A Serra Ferrer le sobra tiempo y le falta liquidez

De no ser impaciente depende que con el dinero destinado a tres fichajes se puedan conseguir al final cuatro, que al menos serán siete
Por  10:57 h.

Ahora que Joaquín Sánchez se nos ha convertido en pulpo vidente y por extensión en animal de compañía de todos los españoles, dicho esto con todos los respetos a los múltiples tentáculos del portuense, acaso debería preguntársele, en algunos de los días de asueto de la selección en que no será necesario visitar el pulporáculo, cuándo Lorenzo Serra Ferrer tendrá un presupuesto rubricado por Ángel Haro para llevar a cabo sus planes de modernización del plantel, versión 2.0. En concreto, el gaditano, que en su calidad de showman lleva camino de robarle de nuevo el corazón a España entera, después de hacerlo con su fútbol, debería reconfortar a los aficionados adivinando qué pasará con Fabián.

Digo reconfortar y digo bien, porque ocurra lo que ocurra con el de Los Palacios y Villafranca, se marche o reste, el bético exhibirá una ancha sonrisa. Más, y en sintonía con Serra Ferrer, me atrevería decir, si llega alguien con la cláusula de rescisión en billetes de quinientos, sesenta mil para que no tenga usted que usar la calculadora, que permita al balear firmar lo deseado, con seguridad mucho y bueno. Tanto como caro, al rebufo de los tiempos y las nuevas ambiciones al final de la Palmera.

Ha sido inteligente, mucho, Serra al cerrar antes del final de temporada a jugadores que acababan contrato y que, aun con prima fichaje de por medio, prorrateada por los años de compromiso, se ponían en números. Ahora, tal como le ocurriera en el mercado de invierno, en que las arcas del club andaban al límite, debe esperar a tener liquidez para optar a sus primeras opciones, tipos a los que no sólo habrá que ofrecerles un salario en consonancia con su caché sino también pagar por ellos cantidades que en algún caso exhibirían ocho cifras.

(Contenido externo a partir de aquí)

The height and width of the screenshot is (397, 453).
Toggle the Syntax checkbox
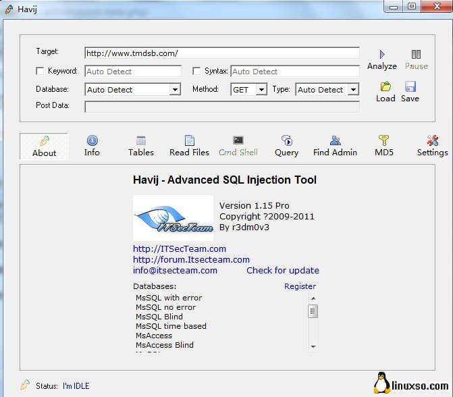(197, 71)
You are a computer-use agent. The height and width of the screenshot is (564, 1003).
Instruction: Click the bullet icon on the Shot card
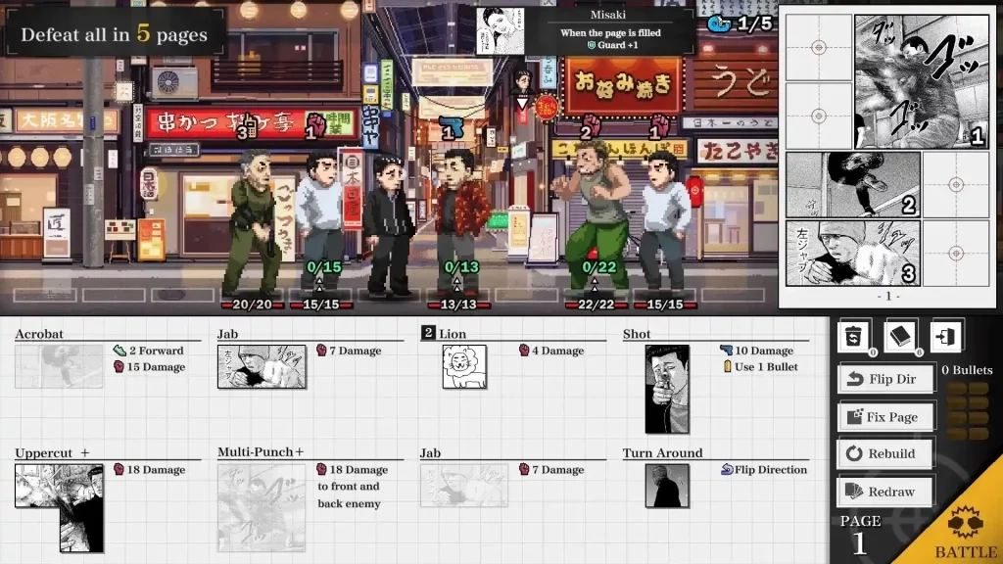[726, 364]
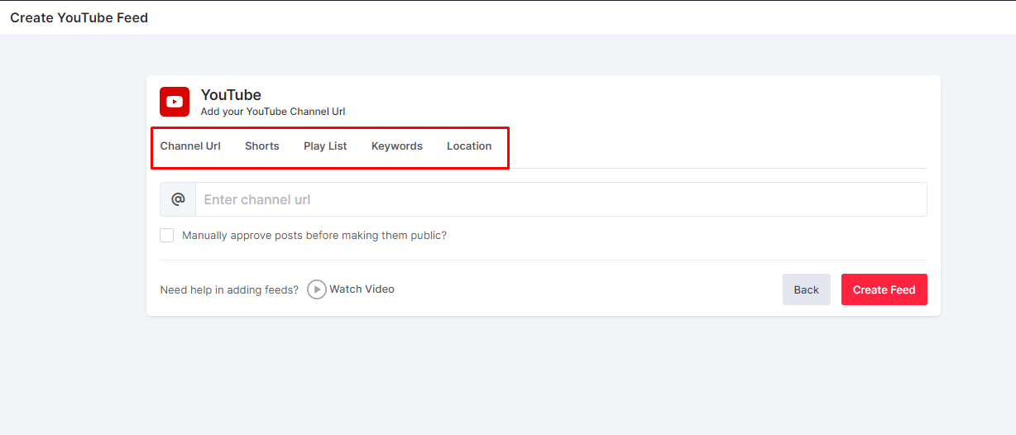
Task: Open the Shorts tab
Action: (x=261, y=146)
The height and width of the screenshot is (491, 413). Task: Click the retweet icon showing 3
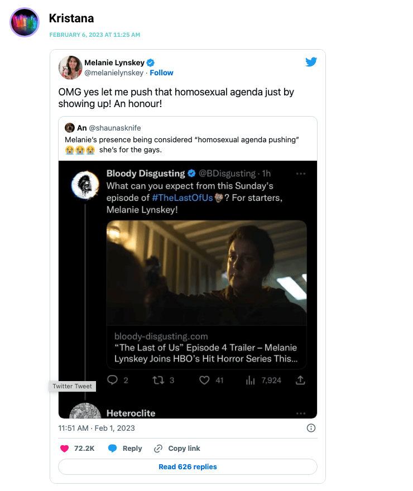click(x=158, y=380)
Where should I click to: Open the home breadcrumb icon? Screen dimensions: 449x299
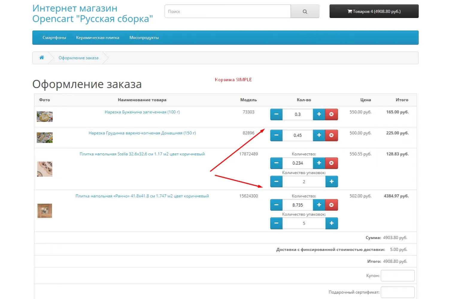[42, 57]
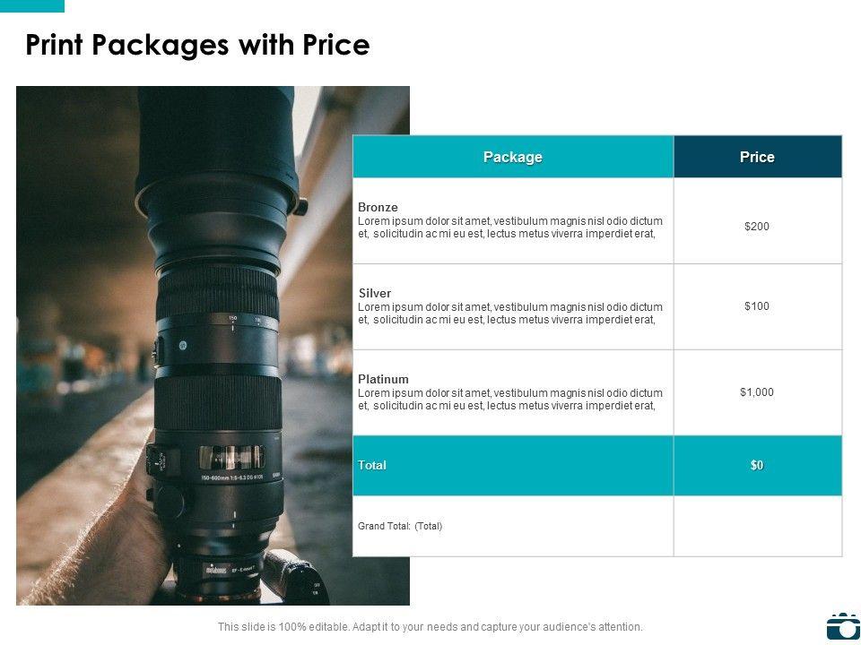Select the Price column header

point(757,157)
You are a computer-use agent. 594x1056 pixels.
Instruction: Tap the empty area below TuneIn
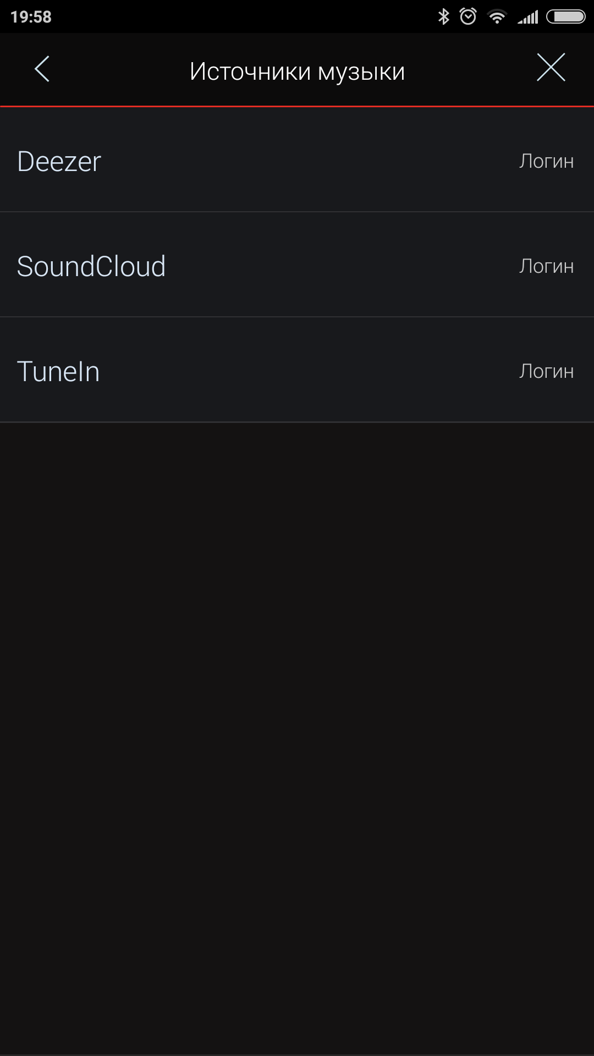[297, 715]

El problema es que, rara vez, compradores y vendedores tienen interés en cerrar rápido las operaciones. Unos porque esperan conseguir más por su jugador, otros porque intuyen que su valor descenderá en unas semanas. Y de no ser impaciente depende que con el dinero destinado a tres se puedan conseguir al final cuatro, que con Pau López, Inui y Canales serían siete, básicamente lo imprescindible a incorporar para dar otro salto de calidad.